### Exercise prompt
A word-for-word transcription of the records is required.

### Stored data
<<<<
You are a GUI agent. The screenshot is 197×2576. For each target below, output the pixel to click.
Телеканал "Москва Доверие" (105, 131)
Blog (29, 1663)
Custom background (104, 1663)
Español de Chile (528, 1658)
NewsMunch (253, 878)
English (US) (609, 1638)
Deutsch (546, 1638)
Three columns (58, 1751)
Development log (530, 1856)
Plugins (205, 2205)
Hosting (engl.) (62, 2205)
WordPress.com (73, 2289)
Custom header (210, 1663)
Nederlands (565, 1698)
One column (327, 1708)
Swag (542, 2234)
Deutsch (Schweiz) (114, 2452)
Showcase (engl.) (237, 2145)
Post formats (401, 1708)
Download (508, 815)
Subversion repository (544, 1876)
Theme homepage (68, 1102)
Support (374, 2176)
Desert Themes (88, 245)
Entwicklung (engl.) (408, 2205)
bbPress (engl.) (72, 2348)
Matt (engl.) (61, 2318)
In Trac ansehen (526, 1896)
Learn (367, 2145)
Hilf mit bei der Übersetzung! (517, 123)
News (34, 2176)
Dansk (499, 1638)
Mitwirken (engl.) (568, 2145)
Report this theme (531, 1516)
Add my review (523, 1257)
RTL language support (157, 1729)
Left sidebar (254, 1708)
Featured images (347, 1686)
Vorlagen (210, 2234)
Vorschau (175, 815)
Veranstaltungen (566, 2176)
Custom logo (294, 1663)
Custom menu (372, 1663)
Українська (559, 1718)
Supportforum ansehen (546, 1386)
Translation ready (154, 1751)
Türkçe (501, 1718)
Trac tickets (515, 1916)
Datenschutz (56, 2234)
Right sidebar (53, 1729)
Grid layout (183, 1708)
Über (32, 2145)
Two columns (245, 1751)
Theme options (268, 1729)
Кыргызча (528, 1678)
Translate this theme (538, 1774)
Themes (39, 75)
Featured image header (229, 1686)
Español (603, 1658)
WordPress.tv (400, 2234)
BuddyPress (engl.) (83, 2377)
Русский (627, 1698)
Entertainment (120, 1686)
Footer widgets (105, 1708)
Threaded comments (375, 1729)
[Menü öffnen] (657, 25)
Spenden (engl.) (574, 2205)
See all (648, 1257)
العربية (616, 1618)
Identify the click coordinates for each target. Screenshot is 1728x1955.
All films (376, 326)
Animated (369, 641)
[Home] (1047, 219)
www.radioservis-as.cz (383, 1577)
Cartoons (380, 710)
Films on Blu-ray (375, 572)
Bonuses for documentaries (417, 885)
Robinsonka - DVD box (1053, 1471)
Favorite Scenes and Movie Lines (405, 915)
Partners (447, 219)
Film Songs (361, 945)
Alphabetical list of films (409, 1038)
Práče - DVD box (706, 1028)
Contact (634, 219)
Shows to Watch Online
>>>>
### Solved exercise
You are a GUI agent. The screenshot is 197×2576. For each target below, output the pixel to click.
Телеканал "Москва Доверие" (105, 131)
Blog (29, 1663)
Custom background (104, 1663)
Español de Chile (528, 1658)
NewsMunch (253, 878)
English (US) (609, 1638)
Deutsch (546, 1638)
Three columns (58, 1751)
Development log (530, 1856)
Plugins (205, 2205)
Hosting (engl.) (62, 2205)
WordPress.com (73, 2289)
Custom header (210, 1663)
Nederlands (565, 1698)
One column (327, 1708)
Swag (542, 2234)
Deutsch (Schweiz) (114, 2452)
Showcase (engl.) (237, 2145)
Post formats (401, 1708)
Download (508, 815)
Subversion repository (544, 1876)
Theme homepage (68, 1102)
Support (374, 2176)
Desert Themes (88, 245)
Entwicklung (engl.) (408, 2205)
bbPress (engl.) (72, 2348)
Matt (engl.) (61, 2318)
In Trac ansehen (526, 1896)
Learn (367, 2145)
Hilf mit bei der Übersetzung! (517, 123)
News (34, 2176)
Dansk (499, 1638)
Mitwirken (engl.) (568, 2145)
Report this theme (531, 1516)
Add my review (523, 1257)
RTL language support (157, 1729)
Left sidebar (254, 1708)
Featured images (347, 1686)
Vorlagen (210, 2234)
Vorschau (175, 815)
Veranstaltungen (566, 2176)
Custom logo (294, 1663)
Custom menu (372, 1663)
Українська (559, 1718)
Supportforum ansehen (546, 1386)
Translation ready (154, 1751)
Türkçe (501, 1718)
Trac tickets (515, 1916)
Datenschutz (56, 2234)
Right sidebar (53, 1729)
Grid layout (183, 1708)
Über (32, 2145)
Two columns (245, 1751)
Theme options (268, 1729)
Кыргызча (528, 1678)
Translate this theme (538, 1774)
Themes (39, 75)
Featured image header (229, 1686)
Español (603, 1658)
WordPress.tv (400, 2234)
BuddyPress (engl.) (83, 2377)
Русский (627, 1698)
Entertainment (120, 1686)
Footer widgets (105, 1708)
Threaded comments (375, 1729)
[Menü öffnen] (657, 25)
Spenden (engl.) (574, 2205)
See all (648, 1257)
العربية (616, 1618)
Identify the click coordinates for each target. Screenshot is 1728x1955.
All films (376, 326)
Animated (369, 641)
[Home] (1047, 219)
www.radioservis-as.cz (383, 1577)
Cartoons (380, 710)
Films on Blu-ray (375, 572)
Bonuses for documentaries (417, 885)
Robinsonka - DVD box (1053, 1471)
Favorite Scenes and Movie Lines (405, 915)
Partners (447, 219)
Film Songs (361, 945)
Alphabetical list of films (409, 1038)
Práče - DVD box (706, 1028)
Contact (634, 219)
Shows to Watch Online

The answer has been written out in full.